Now that he is wearing his gubernatorial ambitions on his sleeve, the GOP has really started baying for the blood of Housing and Urban Development Secretary Andrew Cuomo.
Cuomo may soon see the dismantling of one of his pet creations–the Community Builders program. Come October, Republican Senator Christopher Bond, his longtime nemesis, may try to axe the program altogether as part of budget negotiations. Bond, who chairs the subcommittee that controls HUD money, has been toying with the idea for a couple of years.
In 1998, Cuomo hired some 400 “fellows” from various walks of life for two-year Community Builder fellowships. The program, something like an urban Peace Corps, would deploy community developers across the country to help locals make use of HUD programs.
But last year, the Inspector General’s office issued a blistering audit, accusing Cuomo of launching the program as nothing more than a public relations ploy to get his name registered on the national consciousness. The IG demanded that the fellowships be scrapped, citing exorbitant costs. “The salaries alone exceeded $80 million,” said Michael Beard, the IG officer who conducted the audit.
By Bond’s edict, the fellows were supposed to be eliminated within the year following the IG report. Cuomo concurred, and the fellowships were eliminated September 1. But the HUD boss found a ingenious way to hold on to most of his people: He hired more than half of his former fellows as permanent Community Builders and gave them civil service status.
Essentially, said Irene Facha, regional vice president for the HUD Council of Local 222, “He gave the finger to Bond.” Cuomo also angered the union with his move: Facha says HUD management acted illegally by favoring its former fellows for the new civil service positions. Their high salaries had drained funding from other HUD programs, causing serious morale problems, she said.
As it stands now, the Community Builders project is but a pawn in a game of one-upmanship between two powerful politicians.

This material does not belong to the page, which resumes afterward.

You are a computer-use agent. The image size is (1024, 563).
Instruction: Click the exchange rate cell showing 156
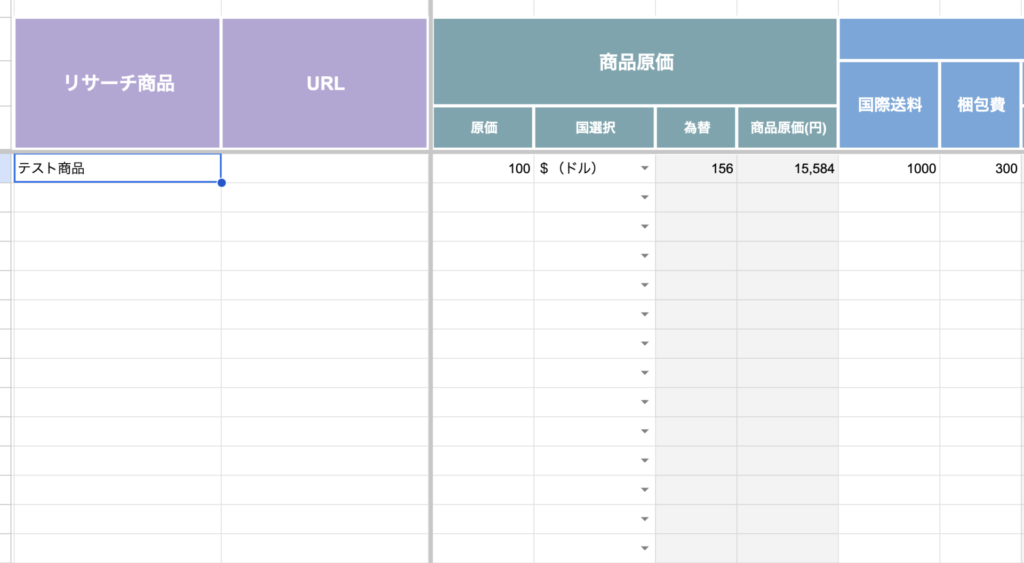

But housing advocates say not all Community Builders are simply overpriced political hacks. “They are a bunch of talented people,” said Aaron Gornstein, head of the Citizens Housing and Planning Association, a low-income housing group in Boston.
Sandi Abadinski, a HUD spokeswoman, dismissed critics of the Community Builders: “The program has received accolades from officials nationwide, and is vital to HUD’s ability to advance its mission.”